Searching for Success
The failure of Corgentech's (www.corgentech.com) edifoligide (E2F Decoy) in Phase III trials led to the company's decision to cease development of the drug, which had been in development with Bristol Myers Squibb to prevent vein graft failure following coronary artery bypass graft surgery.
Corgentech will continue to pursue development of its other transcription factor decoys, oligo drugs focused initially on the treatment of inflammatory diseases and cancer.
Producing oligos for Corgentech's E2F clinical trials was a major focus of the manufacturing activity at Avecia Biotechnology's (www.avecia.com) Grangemouth, Scotland facility. Following the release of the negative study results, Avecia announced the closing of its Grangemouth site. It is consolidating its oligo manufacturing activities at its facility in Milford, MA.

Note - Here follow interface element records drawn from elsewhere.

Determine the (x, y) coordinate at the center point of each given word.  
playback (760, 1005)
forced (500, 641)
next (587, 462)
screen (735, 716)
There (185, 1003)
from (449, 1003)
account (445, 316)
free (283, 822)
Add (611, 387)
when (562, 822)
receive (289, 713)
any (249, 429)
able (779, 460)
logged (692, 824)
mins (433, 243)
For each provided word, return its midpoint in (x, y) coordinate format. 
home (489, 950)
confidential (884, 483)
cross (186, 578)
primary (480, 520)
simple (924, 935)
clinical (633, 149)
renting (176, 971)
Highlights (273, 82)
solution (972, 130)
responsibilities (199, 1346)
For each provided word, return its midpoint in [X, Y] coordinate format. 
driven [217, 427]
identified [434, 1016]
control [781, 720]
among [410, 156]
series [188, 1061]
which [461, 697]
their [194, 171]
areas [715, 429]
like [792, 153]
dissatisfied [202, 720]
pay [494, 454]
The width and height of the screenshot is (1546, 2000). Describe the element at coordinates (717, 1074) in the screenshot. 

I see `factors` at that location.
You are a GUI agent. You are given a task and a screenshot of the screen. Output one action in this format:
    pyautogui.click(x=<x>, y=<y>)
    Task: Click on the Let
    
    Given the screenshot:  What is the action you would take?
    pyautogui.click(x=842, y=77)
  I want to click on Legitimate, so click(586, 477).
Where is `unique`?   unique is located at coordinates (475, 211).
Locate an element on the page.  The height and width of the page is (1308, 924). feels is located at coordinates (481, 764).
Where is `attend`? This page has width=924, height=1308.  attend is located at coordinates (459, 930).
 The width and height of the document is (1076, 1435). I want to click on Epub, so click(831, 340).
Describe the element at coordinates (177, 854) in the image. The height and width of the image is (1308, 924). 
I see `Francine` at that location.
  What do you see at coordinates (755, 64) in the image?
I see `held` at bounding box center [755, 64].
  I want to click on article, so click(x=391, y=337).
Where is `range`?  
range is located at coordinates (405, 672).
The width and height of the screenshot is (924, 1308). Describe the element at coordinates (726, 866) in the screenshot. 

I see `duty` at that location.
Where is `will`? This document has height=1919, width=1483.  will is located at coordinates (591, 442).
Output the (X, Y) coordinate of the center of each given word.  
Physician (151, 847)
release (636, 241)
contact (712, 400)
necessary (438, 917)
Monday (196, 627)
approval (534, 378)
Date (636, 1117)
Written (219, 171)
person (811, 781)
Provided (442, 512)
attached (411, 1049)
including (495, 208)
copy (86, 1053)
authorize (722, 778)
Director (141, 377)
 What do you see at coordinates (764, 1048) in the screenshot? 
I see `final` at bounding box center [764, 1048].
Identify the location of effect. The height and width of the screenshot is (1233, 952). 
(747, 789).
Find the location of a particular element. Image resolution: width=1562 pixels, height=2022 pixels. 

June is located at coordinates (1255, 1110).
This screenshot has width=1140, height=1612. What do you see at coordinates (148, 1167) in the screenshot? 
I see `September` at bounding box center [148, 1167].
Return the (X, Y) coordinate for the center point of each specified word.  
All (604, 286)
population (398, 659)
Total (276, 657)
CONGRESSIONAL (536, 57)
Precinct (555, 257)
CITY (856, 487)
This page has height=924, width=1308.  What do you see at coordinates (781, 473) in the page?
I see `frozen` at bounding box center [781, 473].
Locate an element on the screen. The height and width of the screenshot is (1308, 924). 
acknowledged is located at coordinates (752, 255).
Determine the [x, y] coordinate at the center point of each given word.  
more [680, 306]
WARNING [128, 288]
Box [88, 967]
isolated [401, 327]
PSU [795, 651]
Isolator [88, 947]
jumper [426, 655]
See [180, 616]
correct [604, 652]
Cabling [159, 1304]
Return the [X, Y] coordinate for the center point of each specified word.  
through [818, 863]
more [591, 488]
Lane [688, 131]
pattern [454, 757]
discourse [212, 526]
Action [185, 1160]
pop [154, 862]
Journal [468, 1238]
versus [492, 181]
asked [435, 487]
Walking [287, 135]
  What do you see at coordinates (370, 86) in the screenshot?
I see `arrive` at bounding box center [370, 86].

Recently, Avecia entered a manufacturing agreement with Pfizer to produce clinical and commercial quantities of the active pharmaceutical ingredient for ProMune, an anticancer drug licensed to Pfizer by Coley Pharmaceutical Group. Avecia will focus on process development and optimization, scale-up, and process validation in applying its solid-phase amidite technology to produce ProMune.
Driving efforts to make large-scale cGMP synthesis of oligos more efficient and cost effective is the continued hope that DNA drugs now in the development pipeline will establish themselves as effective therapeutics in the clinic and in the marketplace.
Coley's lead compound is one such drug. ProMune is an agonist of Toll-like receptor (TLR) 9 and is in late Phase II clinical studies for the treatment of advanced non-small cell lung cancer, malignant melanoma, and cutaneous T-cell lymphoma.
ProMune is composed of unmethylated, synthetic CpG sequences that mimic a pattern of nucleotides commonly found in the DNA of bacteria and viruses, and it can bind to and activate TLR 9 to induce a T-cell and B-cell based immune response against malignant cells.
Other oligo drugs in development include Hybridon's (www.hybridon.com) IMOxine, a second-generation synthetic oligonucleotide agonist of TLR 9.
In April, Hybridon presented data from two preclinical studies in tumor models that demonstrated the drug's antitumor activity and its ability to enhance the effects of chemotherapy, radiation, and antibody therapy and to enhance the immunological response to and antitumor activity of peptide cancer vaccines. IMOxine is currently in a Phase II trial as a monotherapy to treat patients with renal cell carcinoma.
Dynavax Technologies (www.dynavax. com) is developing short, immunostimulatory DNA sequences for three clinical indications: linked to allergens for the treatment of allergies and asthma; linked to antigens to enhance prophylactic and therapeutic vaccines and immunotherapy of cancer; and as treatments for infectious and inflammatory diseases.
In March, Dynavax reported data from a Phase I trial of its AIC ragweed allergy immunotherapeutic showing a clinically significant improvement in symptoms and a reduction in medication usage compared to placebo. The company anticipates initiating a pivotal Phase III trial in early 2006 and hopes to begin a supportive Phase II trial in a pediatric indication in the first half of 2005.
At its large-scale oligo manufacturing plant in Cincinnati, OH, Girindus (www.girindus.com) produces REP 9, Replicor's (www.replicor.com) lead antiviral drug candidate. REP 9 is an oligo drug designed to combat viral infections such as HIV, hepatitis B, herpes, respiratory syncytial virus, influenza, and Ebola virus. Girindus is applying its solution-phase synthesis technology to produce oligos at ton scale.